Activity levels normally dip during the winter season anyway because of bad weather, but the loss of movement brought on by the lockdown depleted all motivation as well. With the cold weather and being stuck indoors, comfort food was calling, an additional danger, given how heavy winter’s menu typically is anyway.

I gave in and went down the spiral of eating too much and not moving enough, but with the New Year approaching, I decided to go back to the beginning and learn to slow down again in all the good ways. I had been out of practice, but this time I knew the way back. I started with stretches and short walks. As New Year’s approached, I felt ready to add more exercises, and I gradually built up to planks, resistance bands and weights. The routine started to resemble that described in the previous post.

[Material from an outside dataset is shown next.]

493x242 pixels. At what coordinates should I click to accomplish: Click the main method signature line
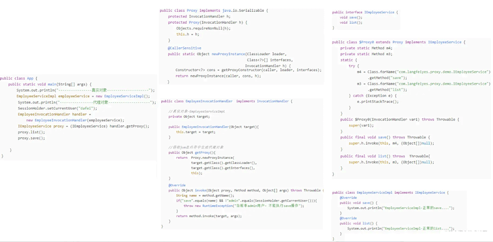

The goal in the beginning was consistency, not variety. I didn’t need to add variety right away. And another thing I learned that was contrary to what I’d been told: I didn’t need to push myself out of my comfort zone. The zone itself enlarged to encompass more things and new challenges. I just needed to do what felt comfortable. I found that out with running (after I’d unfortunately hurt myself by training too hard). Gasping, on the verge of passing out or throwing up is not a sign of a good workout - that’s already way past “running too fast.” When I was able to start running again after over a year of physical therapy, I decided to adopt a pace where I felt like I could run forever like that. My comfortable pace naturally increased as I got stronger.

Time passes quicker than you think. All the more reason to go slowly. If I say I’ll give myself 6 months to do this, it sounds too long, I want it in one month! But 6 months would pass while trying to put the one month plan into place. If I weren’t so resistant to going more slowly, I’d already be there.

I’m coming to this same conclusion with exercise and writing. Since my previous post, I’d been feeling that there’s only enough time for one or the other and I was getting pretty frustrated about it. I had to tell myself that the bottom line was to find some way, any way to start doing and figure it out along the way. It’s a constant process of adaptation, even when the situation stops changing. It was a new idea for me - before, I’d always wanted to find the “perfect schedule” or “perfect routine” and stick to it. And then just as I’d feel that I found a good routine, external circumstances would change, and I would get frustrated by the lack of results. Now I see that the process itself of putting routines into place gets results. They’re gradual but longer lasting, and tweaks along the way are more manageable than constant re-hauling.

The tweaks needed in my new routines came from being able to go outside again, with restrictions easing up and the weather improving. I realized that all steps weren’t created equal. It was a completely different feeling walking 20,000 steps on the track versus while reading in the apartment. Reading during the day all but disappeared, but the walks became more productive. They began to feel so good that I couldn’t imagine going back to working in any other state. Whatever I’d been puzzling over in work - whether related to writing or teaching or other business - got unknotted without me even realizing that I’d been thinking about it during the walk. The rhythm, air, sights, sounds, sense memories would slowly trail off into musings and then everything would clear away and the answer would come. Or a new idea so good, so fitting with things I’d done before but combining them in a new way that I wondered how I didn’t think of it before.

Maybe because I wasn’t free before to receive it.